I’ve been giving some thought to proposed “Do Not Track” legislation. The proposals, currently being considered by the FTC and the legislature, seek to protect user privacy by empowering us to tell online services not to track us in a way that has teeth. The adopted approach would express some way for users to communicate their preference not to be tracked, and oblige service providers to honour that instruction.
Although the name evokes the FTC’s Do Not Call list, the appropriate implementation would be somewhat different. It is difficult or impossible to implement a list like Do Not Call, since there is no fundamental, persistent online identifier like a phone number. The best candidate – IP addresses – change frequently, and are often shared between several users. There have been various suggestions, but a commonly accepted approach is the x-do-not-track HTTP header. Without too much detail: when a browser accesses a website, it sends certain headers, letting the site know what language it wants, what sort of encoding to use, and so on. x-do-not-track would just be another optional header that some browsers communicate, indicating a binding request not to be tracked.
This is actually a pretty robust approach to this problem, though there remain a few unanswered concerns. Other commentators like Harlan Yu at Freedom to Tinker, and Arvind Narayanan at 33bits have suggested that this would result in a two-tiered web. That is: some services would refuse to provide users with content unless they disable x-do-not-track. I don’t find this to be the most compelling of possible concerns, since it can be solved legislatively with a provision like:
It shall be an offence under this act to refuse service on the basis of the instruction not to track. Any service, or part thereof, which can be provided to an untracked user, and is provided to trackable users, must be provided to an untracked user on the same terms as it is provided to trackable users.
I see a greater issue in the provision itself, that is: Do Not Track. My concern is reminiscent of Justice Black’s famous statement that “‘no law’ means no law“. If there are some users which one cannot track, then one cannot keep any meaningful record of their use of the service. That means no accurate count of how many users access a service, nor even an estimation of what fraction of users request not to be tracked. For non-interactive content sites, this presents something of a concern. The New York Times, for instance does not need to track users in order to show them articles. How then, should the Grey Lady, bill its advertisers, since it can certainly no longer user the number of impressions?

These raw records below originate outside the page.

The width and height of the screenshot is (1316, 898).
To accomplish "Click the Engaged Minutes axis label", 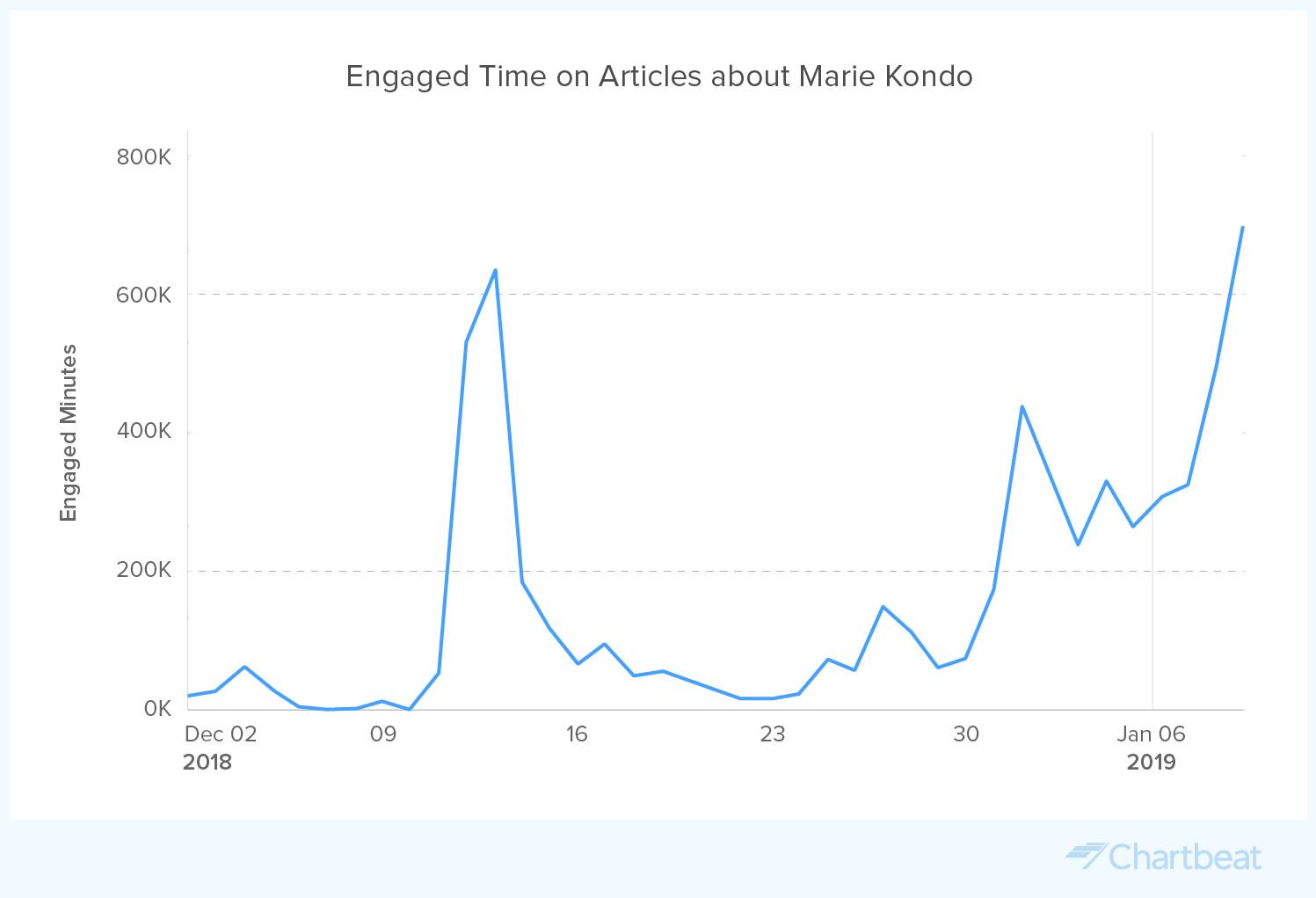I will (x=69, y=433).
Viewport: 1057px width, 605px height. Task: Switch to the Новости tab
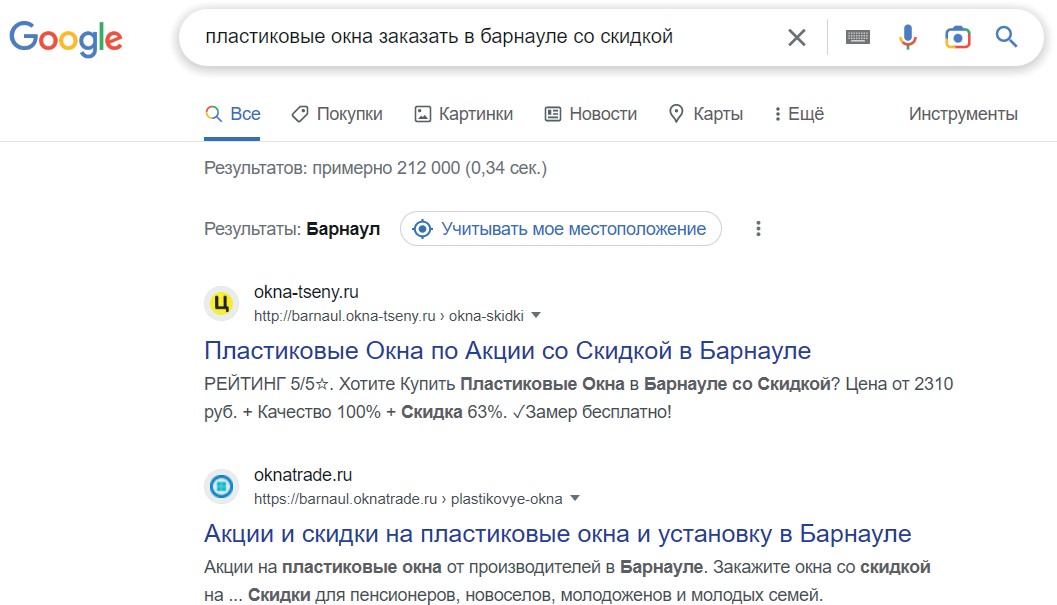tap(590, 114)
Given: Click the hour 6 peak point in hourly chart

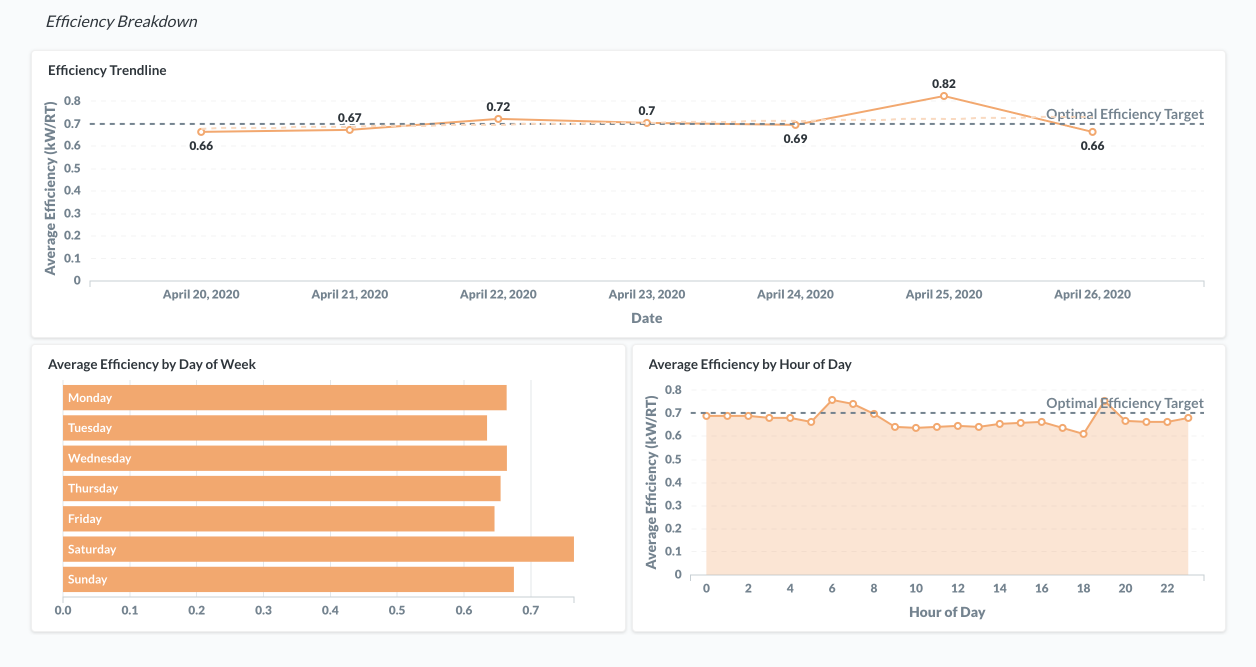Looking at the screenshot, I should click(x=832, y=400).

The above paragraph does make one slight assumption. Although it may not be possible to determine what fraction of a site’s visitors are untrackable through automated means, it is still possible to get this information other ways – such as by asking nicely. It only takes one daring social scientist or market research firm to survey users, in order to produce reliable data about various demographics’ use of x-do-not-track. Then it just takes a little statistical analysis for a service to infer its untrackable users on the basis of its tracked population.
This actually has the potential to be good news for such services. If users can now use their sites confident in their anonymity, they are less likely to block their number one source of tracking: advertising. Surely a world where the privacy-conscious see and click on ads is better than their current habit of disabling them altogether?